§ **Extrait du document**
Un voyage à peu près aussi pratique que celui consistant à traverser Paris un jour de défilé du précédemment cité roi d'Angleterre sur les Champs-Elysées, mais ceci est une autre histoire, une histoire qui ne concerne que très peu les mystérieux shoegazers londoniens de The Youth Play, que l'on retrouve dès 20h et des poussières royales dans le toujours étincelant cadre du Supersonic Records. Un cadre qui, s'il est visuellement des plus sympathiques, n'offrira que peu de secours au son d'inspiration My Bloody Valentine des quatre anglais, ne rendant finalement qu'une sorte de bouillasse d'effets bourdonnant autour de la voix trop effacée d'un chanteur pourtant charismatique, et dont la gravité et les attitudes poseuses ne sont pas sans rappeler un certain James McGovern dublinois. Un croisement The Murder Capital x My Bloody Valentine dont je vous conseillerai toutefois la très belle After A Moment, en espérant que ce premier rendez-vous mitigé ne soit que le début d'une belle amitié éthérée.

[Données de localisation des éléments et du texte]
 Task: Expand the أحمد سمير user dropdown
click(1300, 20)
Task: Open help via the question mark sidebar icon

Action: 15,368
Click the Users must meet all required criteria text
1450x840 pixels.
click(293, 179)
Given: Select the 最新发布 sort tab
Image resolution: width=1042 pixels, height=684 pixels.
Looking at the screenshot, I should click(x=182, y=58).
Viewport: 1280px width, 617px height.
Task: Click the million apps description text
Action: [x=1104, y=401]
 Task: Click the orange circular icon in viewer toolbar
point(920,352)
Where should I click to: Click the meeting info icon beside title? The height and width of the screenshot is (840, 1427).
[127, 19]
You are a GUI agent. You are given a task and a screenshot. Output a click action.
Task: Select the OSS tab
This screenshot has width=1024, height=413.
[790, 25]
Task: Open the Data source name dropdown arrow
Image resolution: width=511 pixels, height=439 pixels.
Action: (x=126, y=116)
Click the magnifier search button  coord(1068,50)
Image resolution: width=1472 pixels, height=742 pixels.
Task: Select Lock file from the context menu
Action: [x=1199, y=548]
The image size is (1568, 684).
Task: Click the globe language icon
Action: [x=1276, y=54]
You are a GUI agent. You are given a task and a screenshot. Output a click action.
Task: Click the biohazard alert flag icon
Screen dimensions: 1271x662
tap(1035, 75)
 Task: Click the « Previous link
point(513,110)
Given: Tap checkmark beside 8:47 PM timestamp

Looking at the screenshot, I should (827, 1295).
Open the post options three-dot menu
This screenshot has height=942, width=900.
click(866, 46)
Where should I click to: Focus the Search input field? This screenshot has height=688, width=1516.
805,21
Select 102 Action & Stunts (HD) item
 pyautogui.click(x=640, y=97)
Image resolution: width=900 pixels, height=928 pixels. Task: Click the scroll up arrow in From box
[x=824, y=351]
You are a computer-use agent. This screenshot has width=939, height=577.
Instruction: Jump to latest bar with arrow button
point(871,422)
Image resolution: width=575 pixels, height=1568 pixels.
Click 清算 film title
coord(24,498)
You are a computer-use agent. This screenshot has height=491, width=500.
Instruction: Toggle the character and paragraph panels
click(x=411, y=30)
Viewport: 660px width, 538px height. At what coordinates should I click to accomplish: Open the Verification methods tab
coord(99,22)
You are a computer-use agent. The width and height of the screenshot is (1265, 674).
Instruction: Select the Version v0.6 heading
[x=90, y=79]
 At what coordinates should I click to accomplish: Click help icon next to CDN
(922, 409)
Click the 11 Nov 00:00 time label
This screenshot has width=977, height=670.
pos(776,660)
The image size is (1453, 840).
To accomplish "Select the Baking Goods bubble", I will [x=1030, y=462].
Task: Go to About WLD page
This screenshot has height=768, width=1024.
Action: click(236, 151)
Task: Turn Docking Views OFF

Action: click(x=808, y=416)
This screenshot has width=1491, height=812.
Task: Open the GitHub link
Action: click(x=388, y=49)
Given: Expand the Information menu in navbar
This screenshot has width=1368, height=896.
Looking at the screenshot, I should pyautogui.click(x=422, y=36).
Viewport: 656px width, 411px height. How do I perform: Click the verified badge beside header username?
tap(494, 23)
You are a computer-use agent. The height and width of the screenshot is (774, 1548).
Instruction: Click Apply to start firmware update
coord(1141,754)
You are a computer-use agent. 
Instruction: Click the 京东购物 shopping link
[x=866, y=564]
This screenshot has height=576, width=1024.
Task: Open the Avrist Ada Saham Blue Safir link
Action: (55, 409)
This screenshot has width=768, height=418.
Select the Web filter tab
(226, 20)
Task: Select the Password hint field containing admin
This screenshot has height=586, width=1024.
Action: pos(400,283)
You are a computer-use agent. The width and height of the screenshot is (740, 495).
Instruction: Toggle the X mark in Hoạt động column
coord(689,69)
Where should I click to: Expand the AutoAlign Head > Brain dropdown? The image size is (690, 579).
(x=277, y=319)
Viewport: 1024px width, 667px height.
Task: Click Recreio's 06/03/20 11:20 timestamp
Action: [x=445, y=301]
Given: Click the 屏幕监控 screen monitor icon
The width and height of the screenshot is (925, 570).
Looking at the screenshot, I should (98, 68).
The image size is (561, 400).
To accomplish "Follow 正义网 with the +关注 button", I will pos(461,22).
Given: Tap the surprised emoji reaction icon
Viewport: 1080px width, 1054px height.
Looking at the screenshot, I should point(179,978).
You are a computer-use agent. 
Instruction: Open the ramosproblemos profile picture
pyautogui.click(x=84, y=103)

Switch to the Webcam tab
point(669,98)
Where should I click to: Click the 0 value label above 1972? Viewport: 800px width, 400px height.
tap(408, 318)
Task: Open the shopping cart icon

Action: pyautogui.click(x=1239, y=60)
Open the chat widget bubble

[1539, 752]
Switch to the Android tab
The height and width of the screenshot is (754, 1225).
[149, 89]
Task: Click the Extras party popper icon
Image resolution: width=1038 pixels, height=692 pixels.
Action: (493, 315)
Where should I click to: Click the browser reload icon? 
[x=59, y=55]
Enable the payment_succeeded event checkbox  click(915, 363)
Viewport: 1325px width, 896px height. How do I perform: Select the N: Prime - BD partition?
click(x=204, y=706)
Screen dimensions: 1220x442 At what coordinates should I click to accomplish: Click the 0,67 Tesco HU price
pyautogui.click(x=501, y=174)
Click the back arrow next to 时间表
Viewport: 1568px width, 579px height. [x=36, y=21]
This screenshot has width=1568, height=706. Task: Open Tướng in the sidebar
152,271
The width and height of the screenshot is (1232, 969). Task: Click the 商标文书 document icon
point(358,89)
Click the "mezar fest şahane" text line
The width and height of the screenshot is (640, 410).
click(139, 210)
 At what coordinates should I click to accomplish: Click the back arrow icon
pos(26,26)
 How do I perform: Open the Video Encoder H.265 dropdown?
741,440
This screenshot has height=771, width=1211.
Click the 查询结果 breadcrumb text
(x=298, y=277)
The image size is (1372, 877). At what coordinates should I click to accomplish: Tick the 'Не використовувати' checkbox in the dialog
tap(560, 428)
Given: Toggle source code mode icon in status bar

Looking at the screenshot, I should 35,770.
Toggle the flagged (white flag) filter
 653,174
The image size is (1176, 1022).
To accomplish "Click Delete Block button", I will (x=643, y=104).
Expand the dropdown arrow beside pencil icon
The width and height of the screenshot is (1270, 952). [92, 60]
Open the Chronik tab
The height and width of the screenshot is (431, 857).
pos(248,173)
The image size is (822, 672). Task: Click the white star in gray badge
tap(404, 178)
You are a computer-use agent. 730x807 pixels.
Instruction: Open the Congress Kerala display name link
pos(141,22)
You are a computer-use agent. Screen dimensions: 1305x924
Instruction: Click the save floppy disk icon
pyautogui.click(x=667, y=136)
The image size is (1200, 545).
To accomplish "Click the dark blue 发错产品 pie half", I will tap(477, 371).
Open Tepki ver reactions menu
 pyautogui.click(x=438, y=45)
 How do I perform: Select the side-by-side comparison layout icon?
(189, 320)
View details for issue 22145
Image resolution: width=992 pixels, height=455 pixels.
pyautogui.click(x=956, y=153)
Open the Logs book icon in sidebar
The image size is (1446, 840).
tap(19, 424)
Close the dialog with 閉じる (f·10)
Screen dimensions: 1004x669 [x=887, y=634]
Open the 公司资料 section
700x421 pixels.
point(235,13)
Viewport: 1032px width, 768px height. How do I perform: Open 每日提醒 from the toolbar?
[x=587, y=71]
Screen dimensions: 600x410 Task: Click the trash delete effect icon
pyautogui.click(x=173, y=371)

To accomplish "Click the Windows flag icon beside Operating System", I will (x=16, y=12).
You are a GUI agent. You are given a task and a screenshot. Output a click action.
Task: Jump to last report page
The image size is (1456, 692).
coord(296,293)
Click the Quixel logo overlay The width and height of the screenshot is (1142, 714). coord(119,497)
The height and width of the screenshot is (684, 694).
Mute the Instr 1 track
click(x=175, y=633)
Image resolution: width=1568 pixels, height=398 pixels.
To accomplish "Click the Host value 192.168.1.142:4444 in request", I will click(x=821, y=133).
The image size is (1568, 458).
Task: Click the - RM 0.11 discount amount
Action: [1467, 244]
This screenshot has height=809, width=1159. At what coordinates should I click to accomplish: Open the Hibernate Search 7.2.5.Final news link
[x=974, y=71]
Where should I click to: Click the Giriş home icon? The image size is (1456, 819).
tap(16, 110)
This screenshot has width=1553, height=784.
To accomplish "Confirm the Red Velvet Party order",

§ **Le problème**
Poursuivez, s'il vous plaît, le compte rendu du concert de The Youth Play au Supersonic Records en reprenant après sa dernière phrase.

§ **Réponse au problème**
Vous le connaissez, c'est le traditionnel changement d'ambiance, le premier de la soirée, pas le dernier ni le plus violent, et c'est parti pour passer du shoegaze brumeux de sa majesté au rock psyché made in Seattle des ricains de Spirit Award. Un début de set tranquille mené par l'homme brun à la grande moustache du nom de Daniel Lyon, compositeur, chanteur, guitariste, et pièce centrale autour de laquelle gravite le trio venu de l'état de Washington. Daniel qui, décidant que l'atmosphère était trop calme en ce début de soirée, pose la guitare pour descendre chanter dans la fosse, alors que le groupe commence à tabasser son rock country-LSD aux faux airs de Frankie & The Witchfingers. Un set tout de même plus tranquille que lors du passage des californiens de Frankie, mais dont la finale Western Violence verra Daniel Lyon slamer sur la foule avec sa guitare, et on suera autant de sauter dans la fosse que de porter la grande carcasse du moustachu de Seattle pendant deux minutes.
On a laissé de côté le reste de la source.